Items from a data source
▬▬▬▬▬▬

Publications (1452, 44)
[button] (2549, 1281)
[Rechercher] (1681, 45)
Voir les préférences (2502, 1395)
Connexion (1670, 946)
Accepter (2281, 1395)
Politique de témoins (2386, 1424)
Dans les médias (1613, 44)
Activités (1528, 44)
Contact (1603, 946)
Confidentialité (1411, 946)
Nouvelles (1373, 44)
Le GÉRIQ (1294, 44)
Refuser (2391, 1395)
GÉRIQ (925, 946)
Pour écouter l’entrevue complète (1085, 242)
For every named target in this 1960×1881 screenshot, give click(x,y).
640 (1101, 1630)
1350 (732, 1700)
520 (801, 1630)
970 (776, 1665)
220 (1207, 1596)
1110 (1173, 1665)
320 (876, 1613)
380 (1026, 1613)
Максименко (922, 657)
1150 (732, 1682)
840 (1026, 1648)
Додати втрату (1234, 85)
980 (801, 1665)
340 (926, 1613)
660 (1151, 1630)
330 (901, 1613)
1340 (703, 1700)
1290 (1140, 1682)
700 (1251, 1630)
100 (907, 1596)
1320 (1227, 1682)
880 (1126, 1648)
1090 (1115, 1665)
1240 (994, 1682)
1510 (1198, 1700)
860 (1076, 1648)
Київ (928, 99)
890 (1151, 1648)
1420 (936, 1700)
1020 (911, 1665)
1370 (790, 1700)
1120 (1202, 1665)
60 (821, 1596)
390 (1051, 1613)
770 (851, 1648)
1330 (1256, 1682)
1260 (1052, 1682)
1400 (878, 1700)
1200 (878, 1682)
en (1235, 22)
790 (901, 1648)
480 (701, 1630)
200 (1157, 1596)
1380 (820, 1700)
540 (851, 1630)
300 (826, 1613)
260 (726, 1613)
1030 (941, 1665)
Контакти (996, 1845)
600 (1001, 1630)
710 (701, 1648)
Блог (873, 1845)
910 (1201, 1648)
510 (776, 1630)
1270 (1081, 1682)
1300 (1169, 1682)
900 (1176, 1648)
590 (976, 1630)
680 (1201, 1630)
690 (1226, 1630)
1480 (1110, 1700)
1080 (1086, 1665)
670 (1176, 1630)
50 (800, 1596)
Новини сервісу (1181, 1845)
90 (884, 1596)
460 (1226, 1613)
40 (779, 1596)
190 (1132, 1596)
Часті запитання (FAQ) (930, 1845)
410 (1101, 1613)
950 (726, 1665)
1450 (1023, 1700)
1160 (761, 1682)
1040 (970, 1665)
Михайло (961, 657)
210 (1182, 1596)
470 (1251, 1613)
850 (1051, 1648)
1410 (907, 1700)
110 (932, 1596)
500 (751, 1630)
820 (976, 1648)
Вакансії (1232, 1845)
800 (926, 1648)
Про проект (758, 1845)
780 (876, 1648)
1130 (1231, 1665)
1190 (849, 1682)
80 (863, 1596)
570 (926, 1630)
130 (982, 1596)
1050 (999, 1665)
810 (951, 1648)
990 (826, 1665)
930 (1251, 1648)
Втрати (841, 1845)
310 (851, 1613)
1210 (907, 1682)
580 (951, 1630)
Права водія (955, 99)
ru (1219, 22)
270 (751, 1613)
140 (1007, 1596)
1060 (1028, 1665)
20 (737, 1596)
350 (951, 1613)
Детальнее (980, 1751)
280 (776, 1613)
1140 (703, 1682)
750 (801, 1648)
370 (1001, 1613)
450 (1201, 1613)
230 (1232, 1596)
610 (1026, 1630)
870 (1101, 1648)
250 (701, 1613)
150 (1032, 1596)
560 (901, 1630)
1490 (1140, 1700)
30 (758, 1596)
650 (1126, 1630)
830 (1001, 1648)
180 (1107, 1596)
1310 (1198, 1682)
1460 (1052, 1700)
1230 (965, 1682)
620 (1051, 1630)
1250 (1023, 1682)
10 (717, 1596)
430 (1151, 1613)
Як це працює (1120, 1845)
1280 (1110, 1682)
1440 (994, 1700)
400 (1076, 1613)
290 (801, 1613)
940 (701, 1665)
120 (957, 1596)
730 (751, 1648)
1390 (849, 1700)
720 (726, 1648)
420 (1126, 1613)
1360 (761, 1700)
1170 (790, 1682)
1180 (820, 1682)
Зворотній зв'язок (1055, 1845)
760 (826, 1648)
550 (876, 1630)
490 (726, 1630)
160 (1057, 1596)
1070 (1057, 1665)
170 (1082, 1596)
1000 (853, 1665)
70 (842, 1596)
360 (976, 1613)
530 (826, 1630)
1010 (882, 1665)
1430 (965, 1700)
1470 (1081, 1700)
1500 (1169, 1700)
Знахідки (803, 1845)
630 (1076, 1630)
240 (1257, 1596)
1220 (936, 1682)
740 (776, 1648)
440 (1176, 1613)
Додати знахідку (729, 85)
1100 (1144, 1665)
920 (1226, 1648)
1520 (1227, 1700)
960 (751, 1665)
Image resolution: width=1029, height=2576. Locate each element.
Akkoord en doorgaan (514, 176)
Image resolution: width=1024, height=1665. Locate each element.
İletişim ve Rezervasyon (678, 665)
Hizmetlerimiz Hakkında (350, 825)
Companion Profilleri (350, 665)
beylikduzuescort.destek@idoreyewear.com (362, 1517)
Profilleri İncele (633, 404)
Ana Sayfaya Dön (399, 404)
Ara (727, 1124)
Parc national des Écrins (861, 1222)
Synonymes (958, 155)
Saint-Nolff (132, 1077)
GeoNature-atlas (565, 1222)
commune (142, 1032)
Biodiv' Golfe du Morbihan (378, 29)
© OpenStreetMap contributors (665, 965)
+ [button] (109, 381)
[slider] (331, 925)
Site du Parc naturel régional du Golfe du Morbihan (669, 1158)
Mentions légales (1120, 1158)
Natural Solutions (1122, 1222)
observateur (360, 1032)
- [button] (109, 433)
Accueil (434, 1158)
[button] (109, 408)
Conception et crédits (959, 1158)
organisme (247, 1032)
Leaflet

▬▬▬▬▬▬

ASSIGNMENT
Each record shown above is to be given again exactly.

RESPONSE AREA
Publications (1452, 44)
[button] (2549, 1281)
[Rechercher] (1681, 45)
Voir les préférences (2502, 1395)
Connexion (1670, 946)
Accepter (2281, 1395)
Politique de témoins (2386, 1424)
Dans les médias (1613, 44)
Activités (1528, 44)
Contact (1603, 946)
Confidentialité (1411, 946)
Nouvelles (1373, 44)
Le GÉRIQ (1294, 44)
Refuser (2391, 1395)
GÉRIQ (925, 946)
Pour écouter l’entrevue complète (1085, 242)
For every named target in this 1960×1881 screenshot, give click(x,y).
640 (1101, 1630)
1350 (732, 1700)
520 (801, 1630)
970 (776, 1665)
220 (1207, 1596)
1110 (1173, 1665)
320 (876, 1613)
380 (1026, 1613)
Максименко (922, 657)
1150 (732, 1682)
840 (1026, 1648)
Додати втрату (1234, 85)
980 (801, 1665)
340 (926, 1613)
660 (1151, 1630)
330 (901, 1613)
1340 (703, 1700)
1290 (1140, 1682)
700 (1251, 1630)
100 (907, 1596)
1320 (1227, 1682)
880 (1126, 1648)
1090 (1115, 1665)
1240 (994, 1682)
1510 (1198, 1700)
860 (1076, 1648)
Київ (928, 99)
890 (1151, 1648)
1420 (936, 1700)
1020 (911, 1665)
1370 (790, 1700)
1120 (1202, 1665)
60 (821, 1596)
390 (1051, 1613)
770 (851, 1648)
1330 (1256, 1682)
1260 (1052, 1682)
1400 (878, 1700)
1200 (878, 1682)
en (1235, 22)
790 (901, 1648)
480 (701, 1630)
200 (1157, 1596)
1380 (820, 1700)
540 (851, 1630)
300 (826, 1613)
260 (726, 1613)
1030 (941, 1665)
Контакти (996, 1845)
600 (1001, 1630)
710 (701, 1648)
Блог (873, 1845)
910 (1201, 1648)
510 (776, 1630)
1270 (1081, 1682)
1300 (1169, 1682)
900 (1176, 1648)
590 (976, 1630)
680 (1201, 1630)
690 (1226, 1630)
1480 (1110, 1700)
1080 (1086, 1665)
670 (1176, 1630)
50 (800, 1596)
Новини сервісу (1181, 1845)
90 (884, 1596)
460 (1226, 1613)
40 (779, 1596)
190 (1132, 1596)
Часті запитання (FAQ) (930, 1845)
410 (1101, 1613)
950 (726, 1665)
1450 (1023, 1700)
1160 (761, 1682)
1040 (970, 1665)
Михайло (961, 657)
210 (1182, 1596)
470 (1251, 1613)
850 (1051, 1648)
1410 (907, 1700)
110 (932, 1596)
500 (751, 1630)
820 (976, 1648)
Вакансії (1232, 1845)
800 (926, 1648)
Про проект (758, 1845)
780 (876, 1648)
1130 (1231, 1665)
1190 (849, 1682)
80 (863, 1596)
570 (926, 1630)
130 (982, 1596)
1050 (999, 1665)
810 (951, 1648)
990 (826, 1665)
930 (1251, 1648)
Втрати (841, 1845)
310 (851, 1613)
1210 (907, 1682)
580 (951, 1630)
Права водія (955, 99)
ru (1219, 22)
270 (751, 1613)
140 (1007, 1596)
1060 (1028, 1665)
20 (737, 1596)
350 (951, 1613)
Детальнее (980, 1751)
280 (776, 1613)
1140 (703, 1682)
750 (801, 1648)
370 (1001, 1613)
450 (1201, 1613)
230 (1232, 1596)
610 (1026, 1630)
870 (1101, 1648)
250 (701, 1613)
150 (1032, 1596)
560 (901, 1630)
1490 (1140, 1700)
30 (758, 1596)
650 (1126, 1630)
830 (1001, 1648)
180 (1107, 1596)
1310 (1198, 1682)
1460 (1052, 1700)
1230 (965, 1682)
620 (1051, 1630)
1250 (1023, 1682)
10 (717, 1596)
430 (1151, 1613)
Як це працює (1120, 1845)
1280 (1110, 1682)
1440 (994, 1700)
400 (1076, 1613)
290 (801, 1613)
940 (701, 1665)
120 (957, 1596)
730 (751, 1648)
1390 (849, 1700)
720 (726, 1648)
420 (1126, 1613)
1360 (761, 1700)
1170 (790, 1682)
1180 (820, 1682)
Зворотній зв'язок (1055, 1845)
760 (826, 1648)
550 (876, 1630)
490 (726, 1630)
160 (1057, 1596)
1070 (1057, 1665)
170 (1082, 1596)
1000 (853, 1665)
70 (842, 1596)
360 (976, 1613)
530 (826, 1630)
1010 (882, 1665)
1430 (965, 1700)
1470 (1081, 1700)
1500 (1169, 1700)
Знахідки (803, 1845)
630 (1076, 1630)
240 (1257, 1596)
1220 (936, 1682)
740 (776, 1648)
440 (1176, 1613)
Додати знахідку (729, 85)
1100 (1144, 1665)
920 (1226, 1648)
1520 (1227, 1700)
960 (751, 1665)
Image resolution: width=1029, height=2576. Locate each element.
Akkoord en doorgaan (514, 176)
Image resolution: width=1024, height=1665. Locate each element.
İletişim ve Rezervasyon (678, 665)
Hizmetlerimiz Hakkında (350, 825)
Companion Profilleri (350, 665)
beylikduzuescort.destek@idoreyewear.com (362, 1517)
Profilleri İncele (633, 404)
Ana Sayfaya Dön (399, 404)
Ara (727, 1124)
Parc national des Écrins (861, 1222)
Synonymes (958, 155)
Saint-Nolff (132, 1077)
GeoNature-atlas (565, 1222)
commune (142, 1032)
Biodiv' Golfe du Morbihan (378, 29)
© OpenStreetMap contributors (665, 965)
+ [button] (109, 381)
[slider] (331, 925)
Site du Parc naturel régional du Golfe du Morbihan (669, 1158)
Mentions légales (1120, 1158)
Natural Solutions (1122, 1222)
observateur (360, 1032)
- [button] (109, 433)
Accueil (434, 1158)
[button] (109, 408)
Conception et crédits (959, 1158)
organisme (247, 1032)
Leaflet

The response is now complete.